This is funny; an excerpt:
A few months into a cushy postdoctoral fellowship at Princeton, where the walls were a soothing yellow and poached salmon was a staple, it dawned on me that I could reasonably be considered an arsehole. This wasn’t the first time the thought had occurred to me: after all, I am the kind of Brit who insists on the difference between a donkey, otherwise known as an ass, and a backside, otherwise known as an arse. But on this occasion my reflection was prompted not by looking in the mirror or by hearing a recording of my voice but by the experience of being a philosopher in a non-philosophical setting. Calling yourself a philosopher already makes you sound a bit of an arse, but the fact remains that I have spent most of my professional life studying, discussing, writing and teaching philosophy—and it is this, I submit, that has made me liable to appear a right royal arsehole....

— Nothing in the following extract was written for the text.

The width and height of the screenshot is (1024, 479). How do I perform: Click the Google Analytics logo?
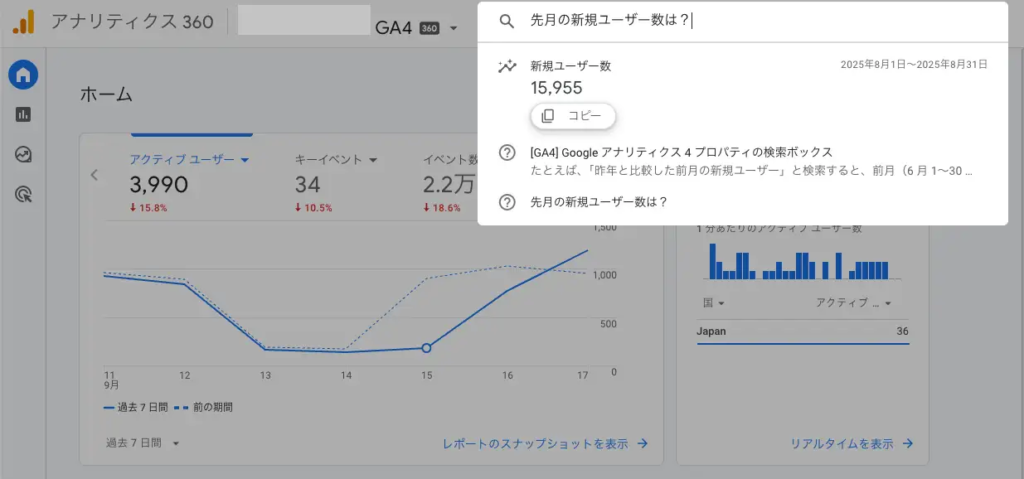[x=23, y=21]
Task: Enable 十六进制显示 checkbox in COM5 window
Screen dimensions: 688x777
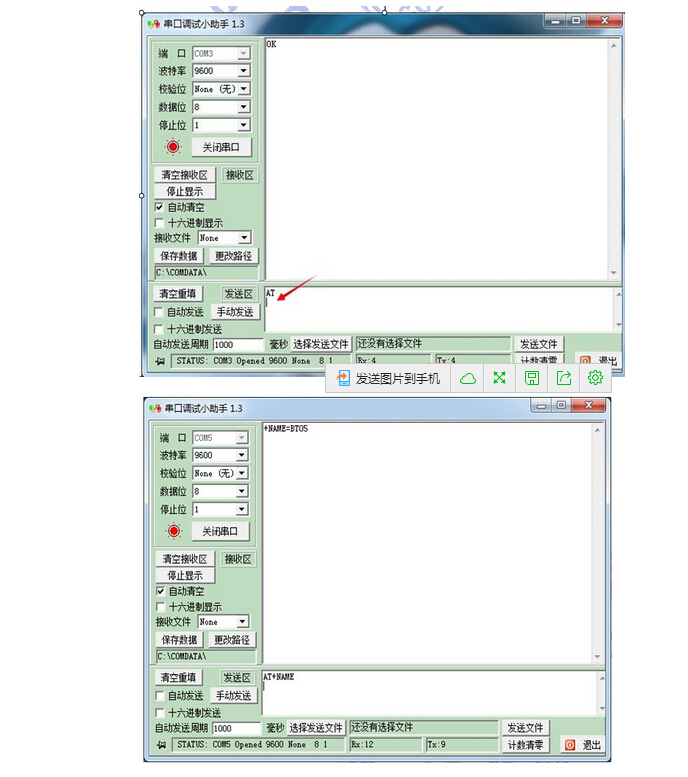Action: [x=159, y=607]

One of the norms governing ordinary conversation is that to disagree too much is to be disagreeable. Just as socially competent individuals tend to encourage whoever’s speaking by nodding or giving other affirmative signals, so they also tend to agree with most of what is being said unless something really important is at stake. If a stranger says that the last few days have been brutal with all the rain, a well-adjusted conversationalist might gently suggest an alternative viewpoint (“It’ll make us appreciate the weekend even more!”) but they would be unlikely to dispute the proposition entirely (“Actually you’re wrong: there was a lot of gray sky but not that much rain. People often make that mistake.”)....
The trouble for philosophers is that they find disagreement to be one of life’s higher pleasures. Part of the fun of philosophy, for those who have acquired the taste, is the cut and thrust of argument: for the person proposing it’s the thrill of trying to articulate yourself in the knowledge that a step in the wrong direction could get you skewered; for the person responding it’s the thrill of trying to reverse engineer an argument until you find a chink in the armor. In principle there’s nothing personal about this, just as there’s nothing personal about trying to exploit a weakness in someone’s backhand. In practice things tend to be more complicated. To take an obvious example, philosophers will often test an argument to see if it implies something ridiculous or if it rests on premises that do. But it’s a short step from calling someone’s argument ridiculous to ridiculing them—and in most contexts even asking whether someone’s view might imply something ridiculous is already a violation of trust and mutual respect.